Faiz Ahmed who has returned from Korea to spend his annual leaves told that it was not good to target the whole community if some members of a community were accused. He said he and his fellows witnessed the whole trauma and didn’t try to stop people for doing so. “We are political people and we will have to go to the people for their votes and that could have damaged our political position in the town”. Both of them told that there was huge number of police present in the town including 45 police vehicles when the mob was attacking and targeting the Ahmadis in the town. “Police might have taken no action to avoid any further damage”, he said.

Comments/ Recommendations

We at Amnesty International (Lahore-Pakistan) fear that the perpetrators of attack on the Ahmadiyya community in Jhando Sahi may go unpunished and that such attacks will continue unless the Pakistan authorities respond quickly to bring the perpetrators to justice and take steps to protect Ahmadis against future attacks.

The continued violence generally against the religious minorities and especially against the Ahmadiyya community in Pakistan is evident by the previous attack on worshippers in a Baitul Zikr (Ahmadi mosque) in the village of Monga, near the town of Mandi Behauddin on 7 October 2005. Eight Ahmadis were killed and at least 18 injured in the attack. The perpetrators have not brought to justice until now.

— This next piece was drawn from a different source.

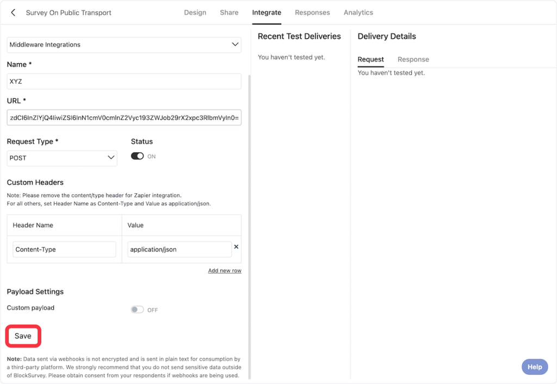Remove the Content-Type header row
The width and height of the screenshot is (557, 384).
point(236,247)
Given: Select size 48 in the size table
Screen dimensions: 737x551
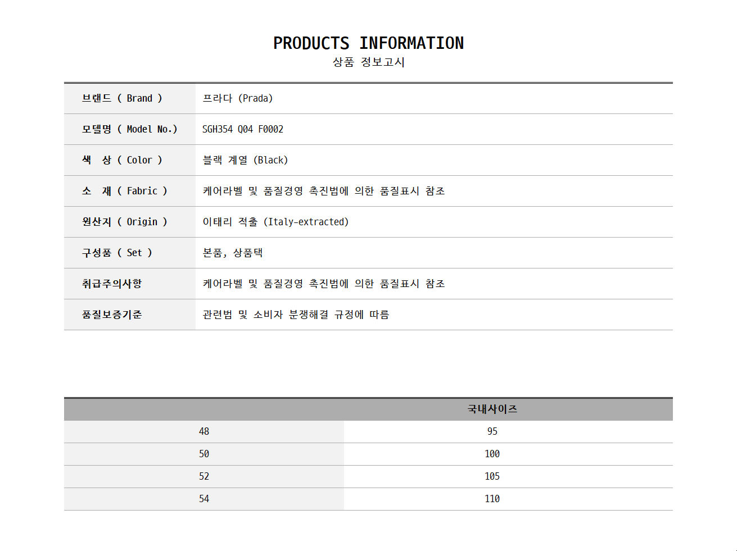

Police investigations of previous targeted killings of Ahmadis in Pakistan have been slow or have not taken place at all. In many cases the perpetrators have not been brought to justice. We at Amnesty International believe that the government's consistent failure to investigate attacks and killings of members of religious minorities fails to discourage further human rights abuses against such groups. The right to freedom of religion, as laid down in the Pakistani constitution and in international human rights law, must be made a reality for all religious minorities in Pakistan.

Over the years we are getting information of numerous targeted killings of Ahmadis, usually carried out with impunity. In some cases, the targeted Ahmadis themselves were subjected to criminal charges. In one incident in October 2000, eight Ahmadis were murdered in the village of Ghatialian, Sialkot district, in an incident similar to that of 7 October 2005. In October 2000 gunmen opened fire on Ahmadis while they were gathered at a Bait ul Zikr for worship. Five Ahmadis who witnessed the attack and reported the incident to the police, along with 21 other Ahmadis, were arrested and many of them are still serving life sentences for what Amnesty International believes to be false charges. None of the gunmen were ever arrested or brought to justice.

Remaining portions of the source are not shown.